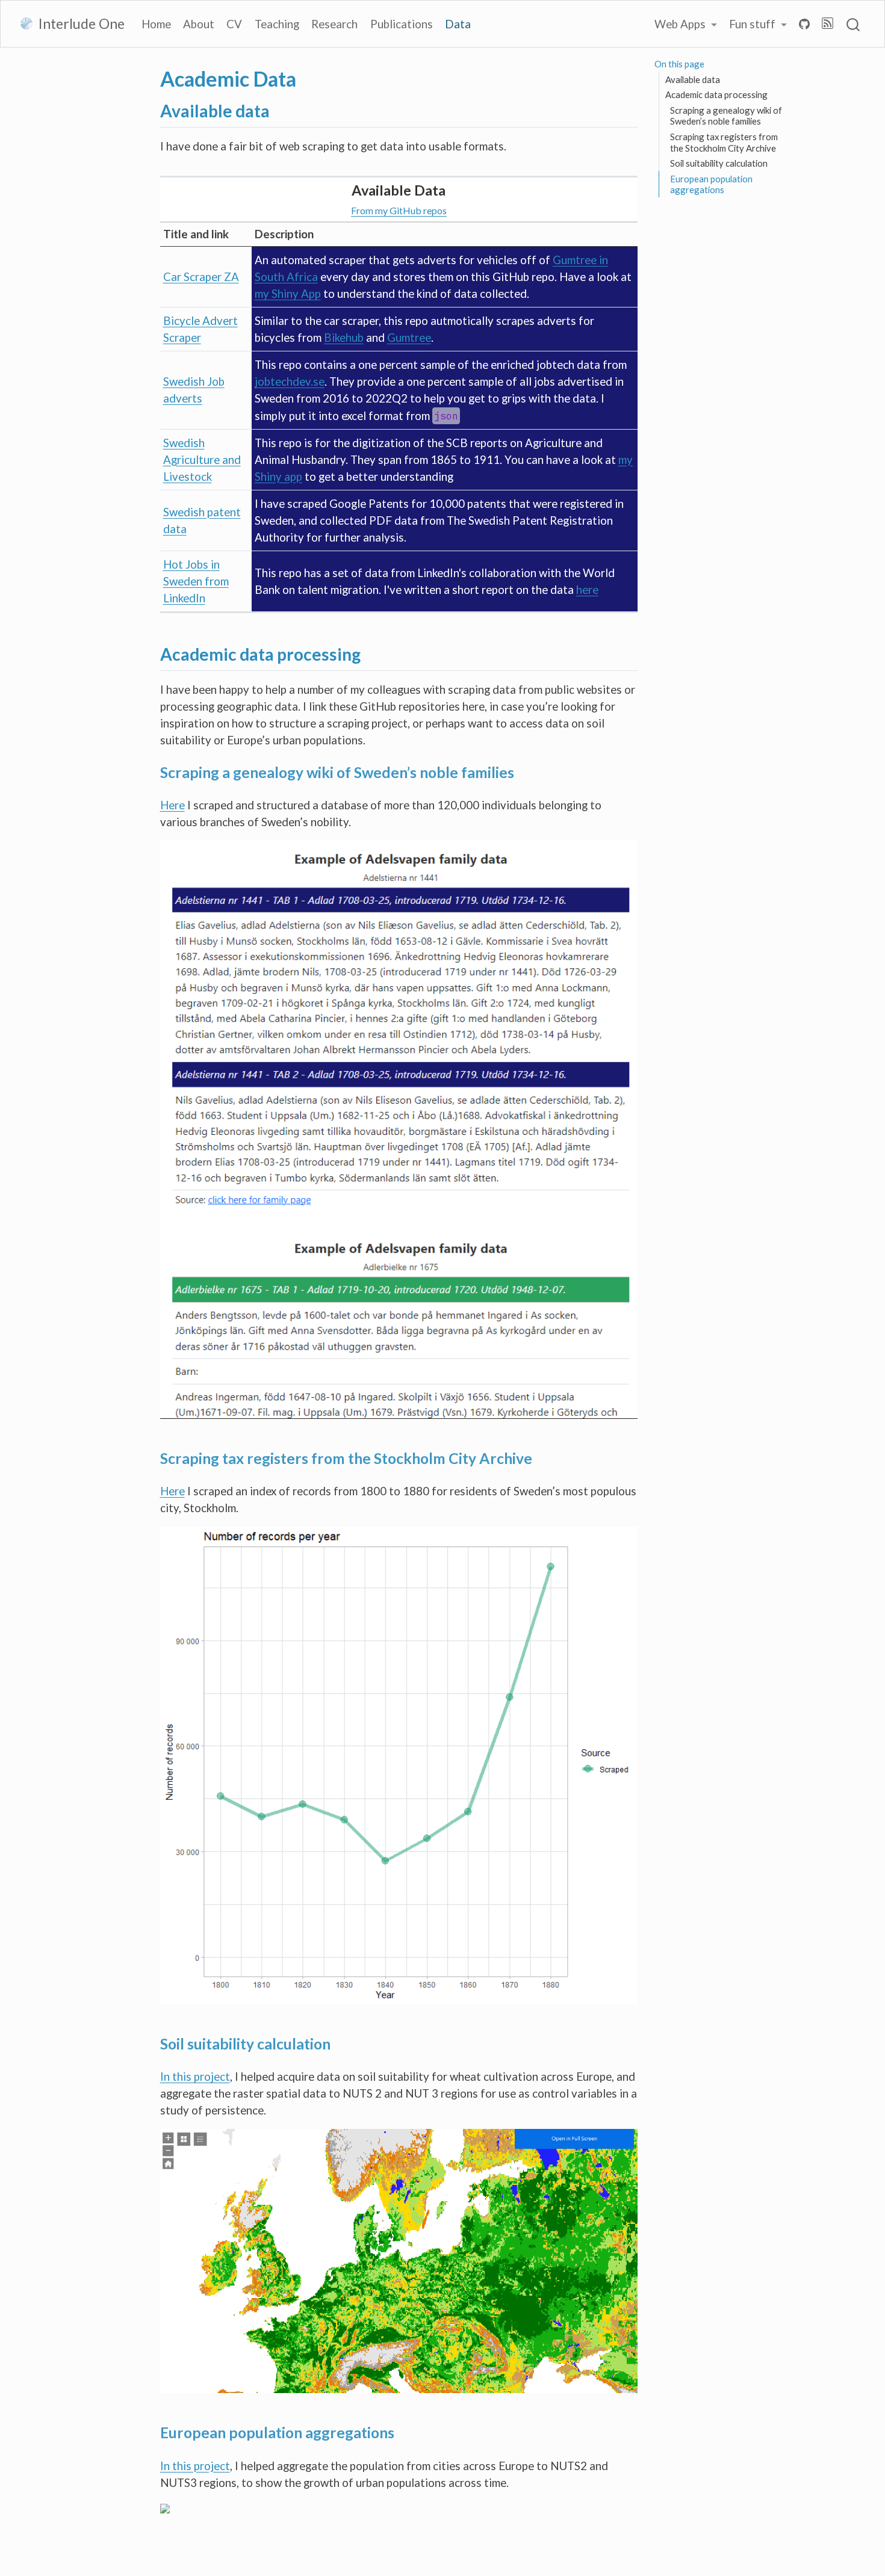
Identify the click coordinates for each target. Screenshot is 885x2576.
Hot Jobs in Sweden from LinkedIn (196, 581)
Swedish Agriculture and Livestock (202, 459)
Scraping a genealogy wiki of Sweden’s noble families (726, 116)
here (587, 589)
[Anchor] (281, 110)
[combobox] (854, 23)
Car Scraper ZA (201, 276)
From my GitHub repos (399, 210)
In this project (195, 2076)
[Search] (853, 23)
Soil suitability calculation (719, 163)
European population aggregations (711, 184)
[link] (685, 24)
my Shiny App (288, 293)
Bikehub (344, 337)
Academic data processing (716, 94)
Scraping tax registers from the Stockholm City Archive (724, 142)
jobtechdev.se (289, 381)
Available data (692, 79)
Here (172, 805)
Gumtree (409, 337)
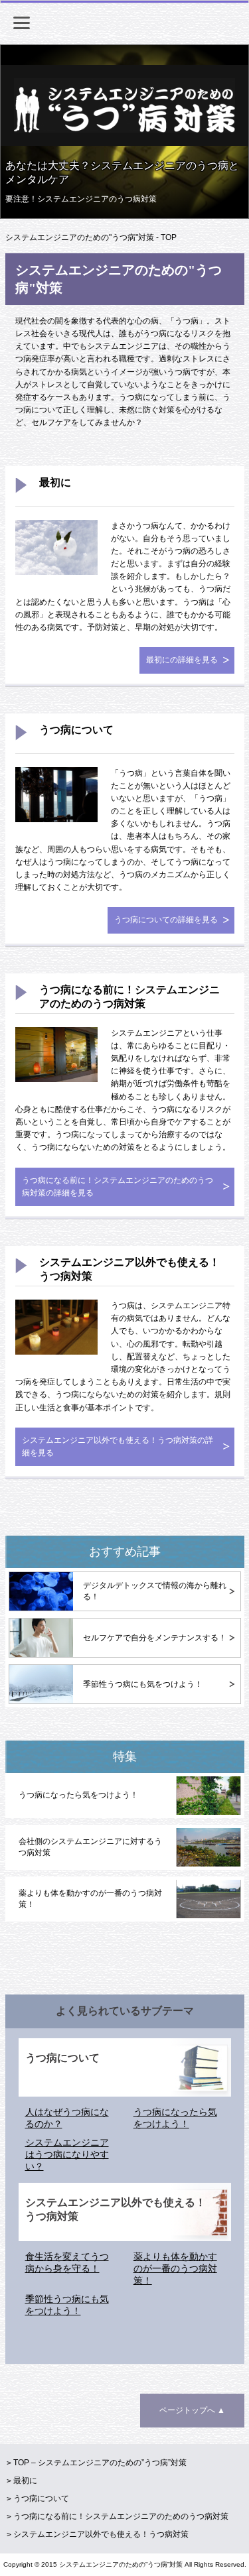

= = = = =

- [Activity] Tally the lines above that contain "data"; give only the number.

- [Completed exercise] 2